Concluding the Introduction to K-12 Online Learning Research MOOC

Michael K. Barbour, Wayne State University

As I have with several of the other topics that I have prepared for this MOOC, let me again dip into the material that I wrote for an early draft of an up-coming chapter that will be published sometime in 2013 in the Handbook for Distance Education.

Literature and Research Related to K-12 Online Learning
While the use of K-12 online learning at the K-12 level has been practiced for approximately two decades, the availability of literature and, in particular the published research, to inform that practice has not kept pace. For example, Barbour (2011) reviewed 262 articles from the main distance education journals for Australia, Canada, New Zealand and the United States from 2005 to 2009 (see Table 1).

Table 1. Analysis of K-12 focused articles in the main distance education journals

New Zealand
United States
South Africa
American Journal of Distance Education (United States)


Distance Education (Australia)

Journal of Distance Education (Canada)

Journal of Distance Learning (New Zealand)


*One article had a focus on both Canada and the United States

As indicated in Table 3, only 24 articles (or less than 10%) related to K-12 distance education<

However, this is changing. Cavanaugh, Barbour and Clark (2009) indicated that of the 226 publications included in their review of the literature there were only 29 items were from 1997 to 2000, but there were 69 items published from 2006 to 2009. To date there have been three major reviews of the literature related to K-12 online learning that have been published. The first was Rice (2006), who conducted a review of the K-12 distance education literature from 1995 to 2005 (although the review primarily focused on literature from 2000 to 2005). Second, Barbour and Reeves (2009) examined literature related to K-12 online learning from 1994 to 2008. Finally, Cavanaugh, Barbour and Clark (2009) examined only the open access literature from 1997 to 2008.

Literature on K-12 Online Learning
In their review of the open access literature, Cavanaugh et al. (2009) stated that the published literature related to K-12 online learning was primarily “based upon the personal experiences of those involved in the practice of virtual schooling” (¶ 5). They further indicated this literature was largely based on focused upon the opinions and/or experiences of those involved with K-12 online learning, such as online teachers or administrators of online programs. Within this largely practitioner-focused literature, Cavanaugh et al. describe it as being mainly literature about “statewide and consortium/multi-district virtual schools, the roles of teachers and administrators, the promise of virtual schooling and its initial rationale for implementation, administrative challenges, the technology utilized, and interact with students” (Conclusions and Implications, ¶ 1).
:::
SET TASK A:
From the K-12 online learning research post, render this sentence in Spanish: "To date there have been three major reviews of the literature related to K-12 online learning that have been published."
The rows have no connection to the text above them.
:::
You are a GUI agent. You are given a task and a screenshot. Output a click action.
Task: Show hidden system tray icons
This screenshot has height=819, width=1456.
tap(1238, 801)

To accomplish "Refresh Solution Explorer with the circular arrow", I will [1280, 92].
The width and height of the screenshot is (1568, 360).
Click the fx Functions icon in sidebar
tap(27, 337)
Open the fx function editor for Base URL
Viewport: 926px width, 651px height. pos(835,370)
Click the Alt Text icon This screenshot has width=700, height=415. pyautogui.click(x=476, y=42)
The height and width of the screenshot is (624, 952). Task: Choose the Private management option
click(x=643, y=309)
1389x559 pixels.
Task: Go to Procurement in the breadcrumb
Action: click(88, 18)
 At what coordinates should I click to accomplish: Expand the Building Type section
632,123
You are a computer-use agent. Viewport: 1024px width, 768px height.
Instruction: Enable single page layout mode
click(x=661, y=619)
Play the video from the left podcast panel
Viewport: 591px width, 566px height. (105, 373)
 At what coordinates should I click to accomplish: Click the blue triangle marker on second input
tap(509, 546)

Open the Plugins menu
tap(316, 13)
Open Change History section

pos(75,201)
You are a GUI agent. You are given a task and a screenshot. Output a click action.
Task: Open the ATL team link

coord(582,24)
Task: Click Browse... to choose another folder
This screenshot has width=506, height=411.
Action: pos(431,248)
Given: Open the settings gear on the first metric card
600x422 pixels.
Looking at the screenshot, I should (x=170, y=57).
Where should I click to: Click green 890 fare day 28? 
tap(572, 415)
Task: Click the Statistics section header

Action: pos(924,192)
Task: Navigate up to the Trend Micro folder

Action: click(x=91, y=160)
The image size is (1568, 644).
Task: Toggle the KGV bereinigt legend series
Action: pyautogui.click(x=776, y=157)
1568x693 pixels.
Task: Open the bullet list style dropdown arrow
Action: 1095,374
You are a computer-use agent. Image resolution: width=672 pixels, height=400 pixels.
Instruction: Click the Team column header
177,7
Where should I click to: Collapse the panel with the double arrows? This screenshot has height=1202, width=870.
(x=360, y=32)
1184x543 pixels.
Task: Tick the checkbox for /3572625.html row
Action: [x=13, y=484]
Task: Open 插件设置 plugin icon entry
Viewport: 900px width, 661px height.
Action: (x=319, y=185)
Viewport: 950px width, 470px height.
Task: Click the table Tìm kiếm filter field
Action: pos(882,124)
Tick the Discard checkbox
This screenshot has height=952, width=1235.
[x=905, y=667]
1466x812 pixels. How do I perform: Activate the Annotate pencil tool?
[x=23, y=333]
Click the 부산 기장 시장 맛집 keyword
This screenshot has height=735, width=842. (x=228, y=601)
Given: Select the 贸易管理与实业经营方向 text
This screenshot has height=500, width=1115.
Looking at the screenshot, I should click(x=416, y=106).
:::
SET TASK B:
Write out the rows from the line holding "Task: Open 插件设置 plugin icon entry" through the last line of the rows, both ends included.

EXERCISE SOLUTION A:
Hasta la fecha se han publicado tres revisiones importantes de la literatura relacionada con el aprendizaje en línea K-12.

EXERCISE SOLUTION B:
Task: Open 插件设置 plugin icon entry
Viewport: 900px width, 661px height.
Action: (x=319, y=185)
Viewport: 950px width, 470px height.
Task: Click the table Tìm kiếm filter field
Action: pos(882,124)
Tick the Discard checkbox
This screenshot has height=952, width=1235.
[x=905, y=667]
1466x812 pixels. How do I perform: Activate the Annotate pencil tool?
[x=23, y=333]
Click the 부산 기장 시장 맛집 keyword
This screenshot has height=735, width=842. (x=228, y=601)
Given: Select the 贸易管理与实业经营方向 text
This screenshot has height=500, width=1115.
Looking at the screenshot, I should click(x=416, y=106).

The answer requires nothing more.